▶ _Stored items_
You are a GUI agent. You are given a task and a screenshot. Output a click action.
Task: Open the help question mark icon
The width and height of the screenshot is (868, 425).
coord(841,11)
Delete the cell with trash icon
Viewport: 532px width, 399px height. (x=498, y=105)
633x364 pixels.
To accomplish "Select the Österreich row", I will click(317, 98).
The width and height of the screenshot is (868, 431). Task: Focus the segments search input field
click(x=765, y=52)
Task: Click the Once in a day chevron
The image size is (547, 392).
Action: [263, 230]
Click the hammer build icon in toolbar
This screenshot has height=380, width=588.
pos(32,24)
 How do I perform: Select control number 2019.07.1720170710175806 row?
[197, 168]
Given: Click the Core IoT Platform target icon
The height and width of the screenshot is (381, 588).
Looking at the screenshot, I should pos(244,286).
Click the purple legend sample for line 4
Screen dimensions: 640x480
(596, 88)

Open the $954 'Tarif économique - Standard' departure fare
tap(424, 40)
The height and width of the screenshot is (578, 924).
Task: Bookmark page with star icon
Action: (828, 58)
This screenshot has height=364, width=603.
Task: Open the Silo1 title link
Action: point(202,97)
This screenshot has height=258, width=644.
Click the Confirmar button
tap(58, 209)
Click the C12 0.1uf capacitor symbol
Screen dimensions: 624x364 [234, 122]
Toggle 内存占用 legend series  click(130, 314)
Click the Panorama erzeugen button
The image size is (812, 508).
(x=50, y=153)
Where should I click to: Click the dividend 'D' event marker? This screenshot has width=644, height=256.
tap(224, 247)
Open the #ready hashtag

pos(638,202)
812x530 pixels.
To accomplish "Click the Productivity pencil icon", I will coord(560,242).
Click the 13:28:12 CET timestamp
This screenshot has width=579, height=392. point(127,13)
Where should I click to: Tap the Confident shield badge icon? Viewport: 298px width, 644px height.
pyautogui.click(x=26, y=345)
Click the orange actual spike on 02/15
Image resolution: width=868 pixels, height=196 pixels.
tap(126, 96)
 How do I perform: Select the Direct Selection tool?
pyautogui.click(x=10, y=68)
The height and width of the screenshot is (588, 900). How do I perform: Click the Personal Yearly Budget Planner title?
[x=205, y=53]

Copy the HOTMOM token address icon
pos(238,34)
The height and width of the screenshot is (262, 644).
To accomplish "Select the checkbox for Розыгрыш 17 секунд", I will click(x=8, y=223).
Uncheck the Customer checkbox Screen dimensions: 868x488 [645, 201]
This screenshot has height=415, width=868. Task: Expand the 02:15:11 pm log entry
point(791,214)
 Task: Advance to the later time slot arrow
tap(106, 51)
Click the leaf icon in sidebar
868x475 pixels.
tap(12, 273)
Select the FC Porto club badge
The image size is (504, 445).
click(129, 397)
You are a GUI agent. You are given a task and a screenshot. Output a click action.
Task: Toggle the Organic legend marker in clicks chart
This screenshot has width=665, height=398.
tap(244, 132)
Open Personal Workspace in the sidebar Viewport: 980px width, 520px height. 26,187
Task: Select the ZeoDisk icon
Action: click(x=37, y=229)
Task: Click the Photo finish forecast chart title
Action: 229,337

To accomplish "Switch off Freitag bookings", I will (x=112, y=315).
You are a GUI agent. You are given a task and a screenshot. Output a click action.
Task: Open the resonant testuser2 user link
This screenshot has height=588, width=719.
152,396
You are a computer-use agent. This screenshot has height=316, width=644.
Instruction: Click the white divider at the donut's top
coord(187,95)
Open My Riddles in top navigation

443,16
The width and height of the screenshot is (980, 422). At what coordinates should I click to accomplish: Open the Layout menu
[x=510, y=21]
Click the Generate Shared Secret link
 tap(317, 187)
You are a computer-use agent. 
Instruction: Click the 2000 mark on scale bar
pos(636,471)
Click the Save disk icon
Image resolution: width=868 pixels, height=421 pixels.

▶ _ABOUT THIS TASK_
What you return must be the lines above that run from the line with "Click the orange actual spike on 02/15" to the line with "The height and width of the screenshot is (262, 644).", inclusive, each copied exactly.

▶ _FINISHED TASK_
Click the orange actual spike on 02/15
Image resolution: width=868 pixels, height=196 pixels.
tap(126, 96)
 How do I perform: Select the Direct Selection tool?
pyautogui.click(x=10, y=68)
The height and width of the screenshot is (588, 900). How do I perform: Click the Personal Yearly Budget Planner title?
[x=205, y=53]

Copy the HOTMOM token address icon
pos(238,34)
The height and width of the screenshot is (262, 644).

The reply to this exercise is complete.